### [ASSIGNED TASK]
Every line from the one with "Image resolution: width=496" up to and including the one with "Screen dimensions: 1891x664" is to be output exactly as it appears below; pictures are not.

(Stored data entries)
+++

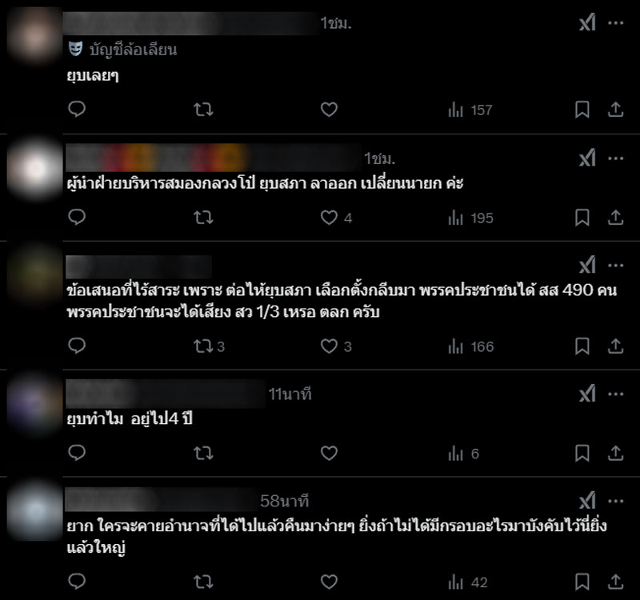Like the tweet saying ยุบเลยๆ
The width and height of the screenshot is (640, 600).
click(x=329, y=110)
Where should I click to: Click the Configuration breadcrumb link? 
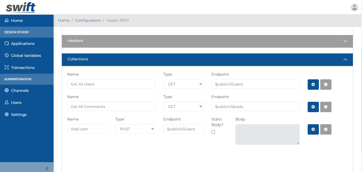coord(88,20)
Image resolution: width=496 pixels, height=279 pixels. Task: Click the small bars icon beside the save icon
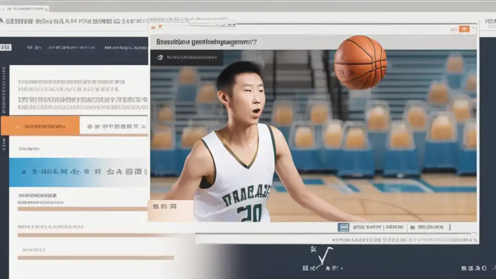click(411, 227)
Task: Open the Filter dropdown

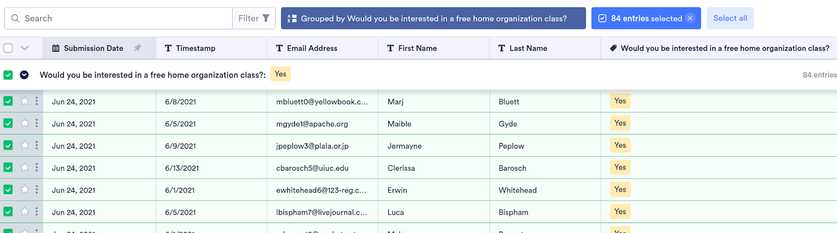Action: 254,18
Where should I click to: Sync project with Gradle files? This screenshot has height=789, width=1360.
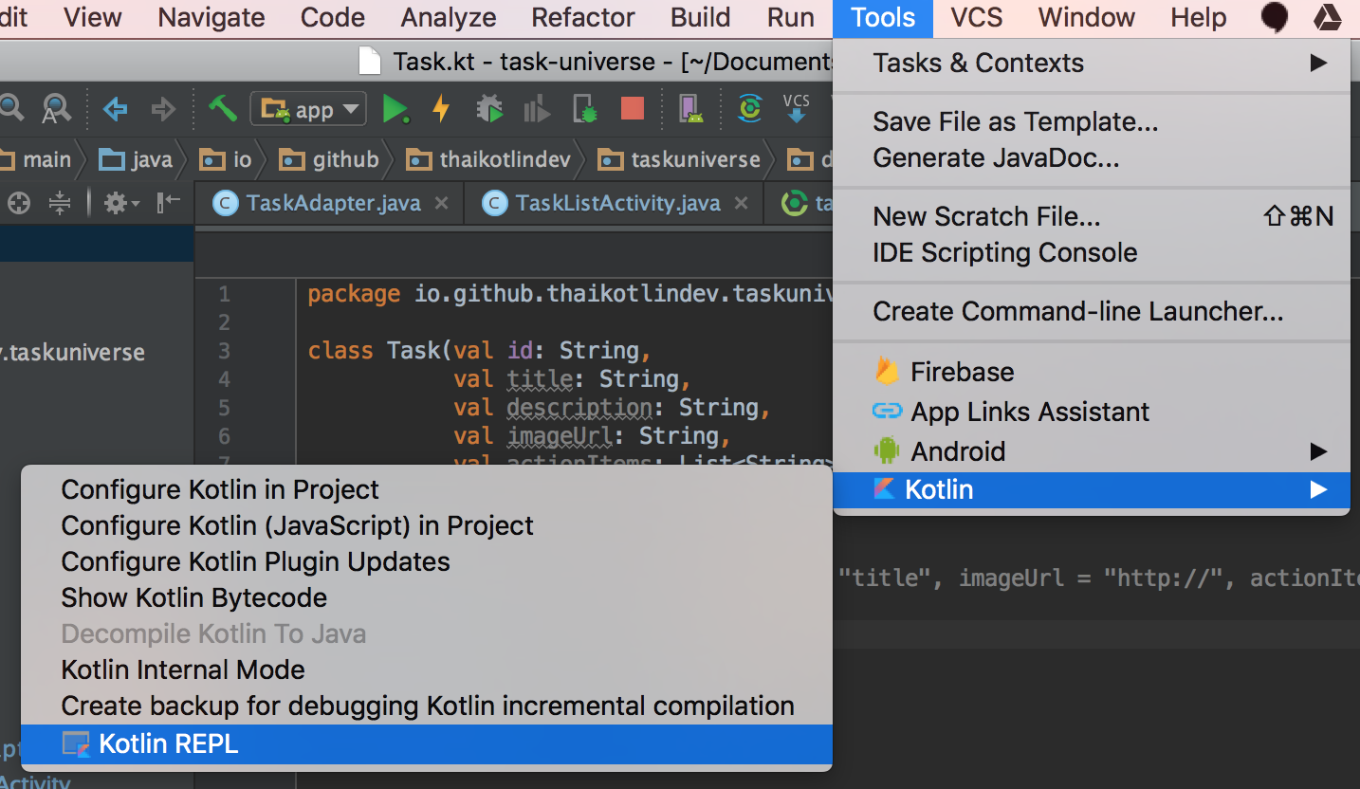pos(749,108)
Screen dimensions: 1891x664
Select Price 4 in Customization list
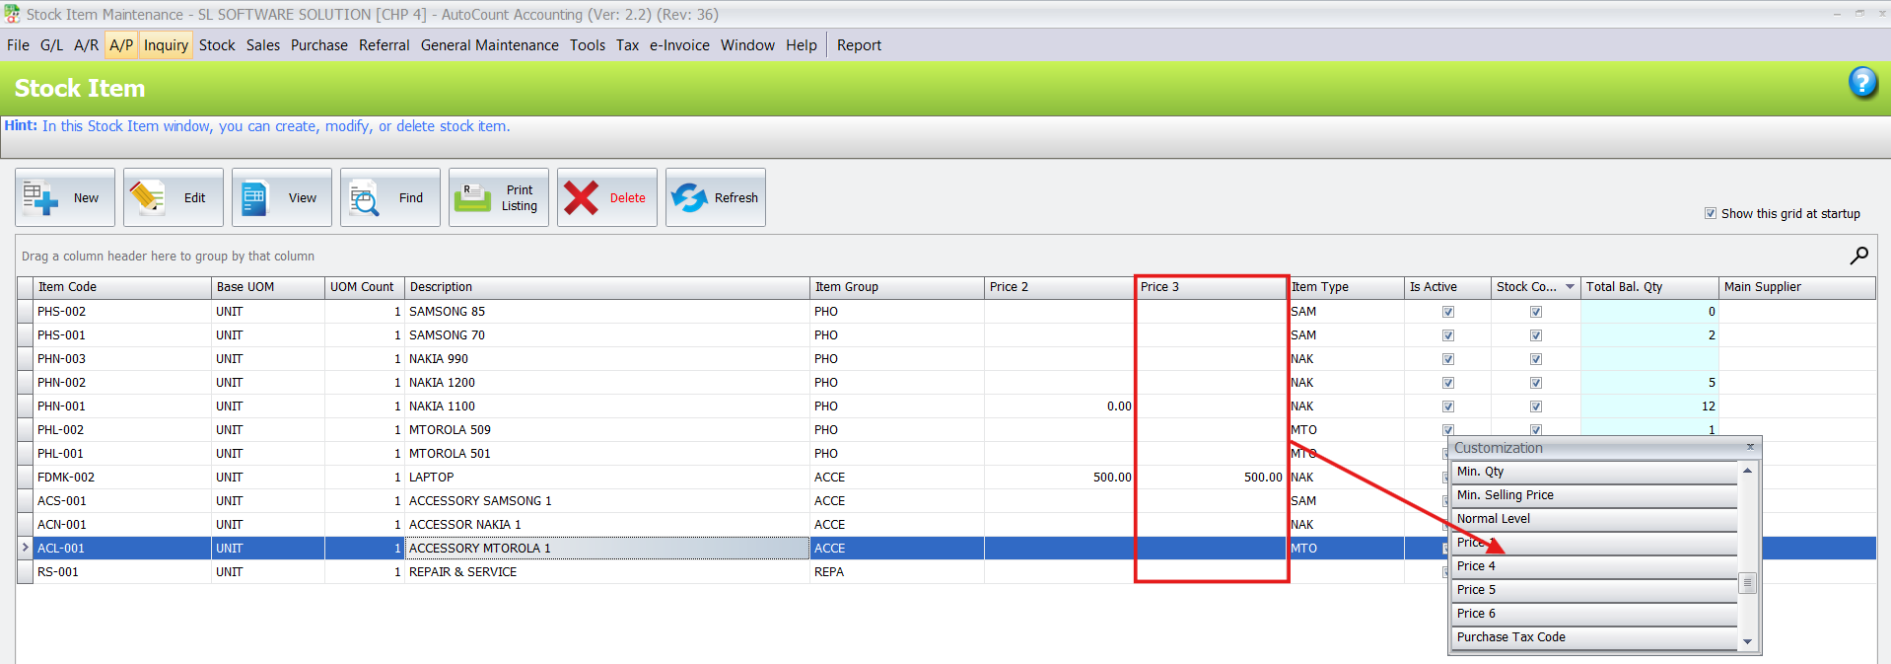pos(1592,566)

+++

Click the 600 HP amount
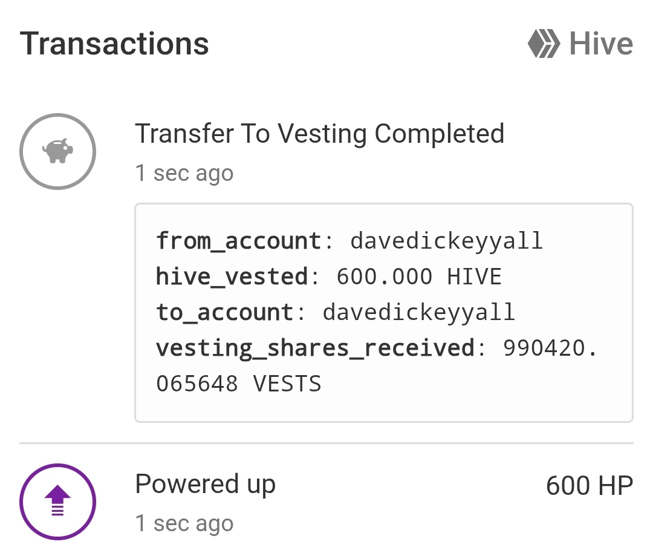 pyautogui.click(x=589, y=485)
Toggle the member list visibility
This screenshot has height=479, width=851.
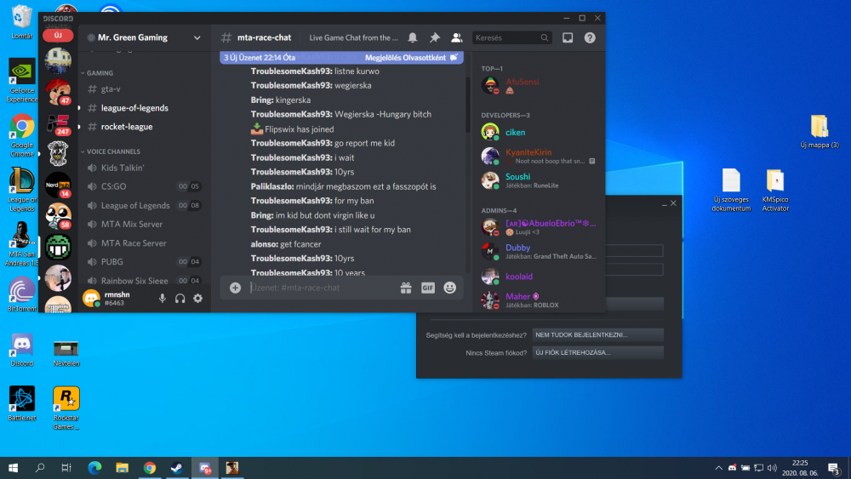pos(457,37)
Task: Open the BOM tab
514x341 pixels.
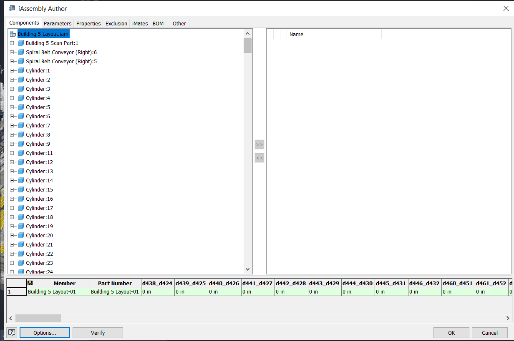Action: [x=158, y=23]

+++

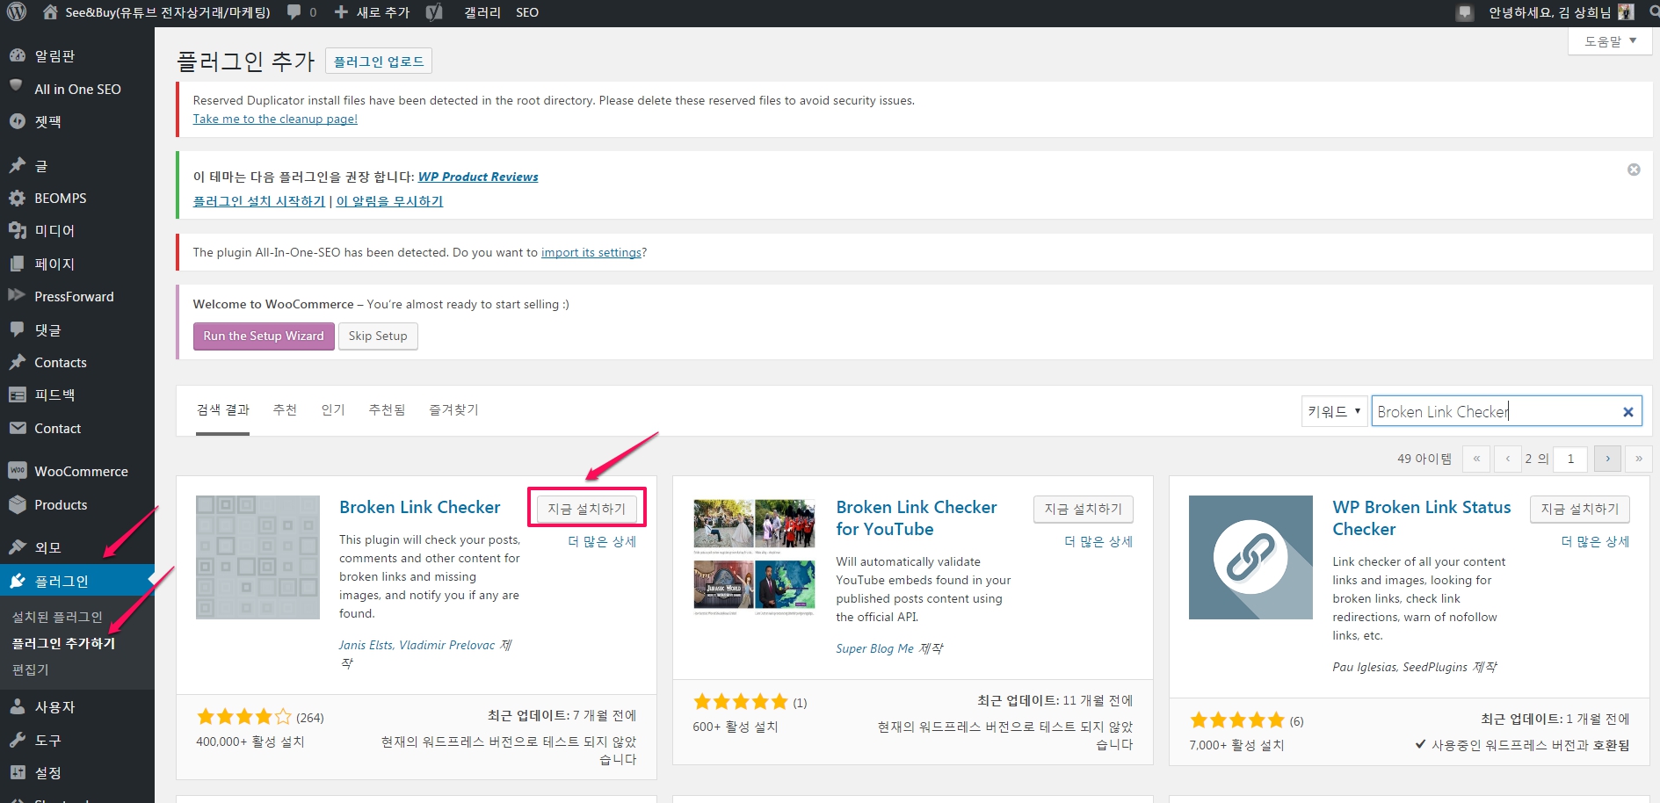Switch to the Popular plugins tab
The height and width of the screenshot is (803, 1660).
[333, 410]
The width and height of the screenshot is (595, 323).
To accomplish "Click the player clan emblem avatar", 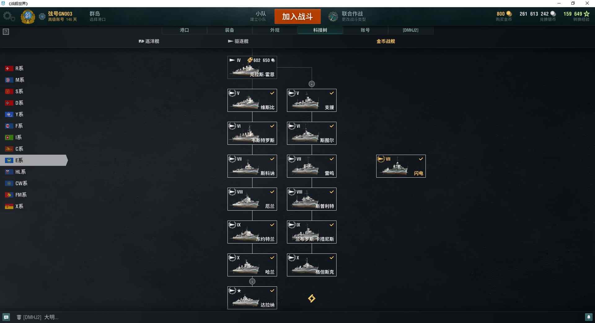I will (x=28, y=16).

+++

### [COMPLETED EXERCISE]
Image resolution: width=496 pixels, height=279 pixels. Task: Click the small bars icon beside the save icon
click(411, 227)
Task: Open the Filter dropdown

Action: 254,18
Where should I click to: Sync project with Gradle files? This screenshot has height=789, width=1360.
pos(749,108)
Screen dimensions: 1891x664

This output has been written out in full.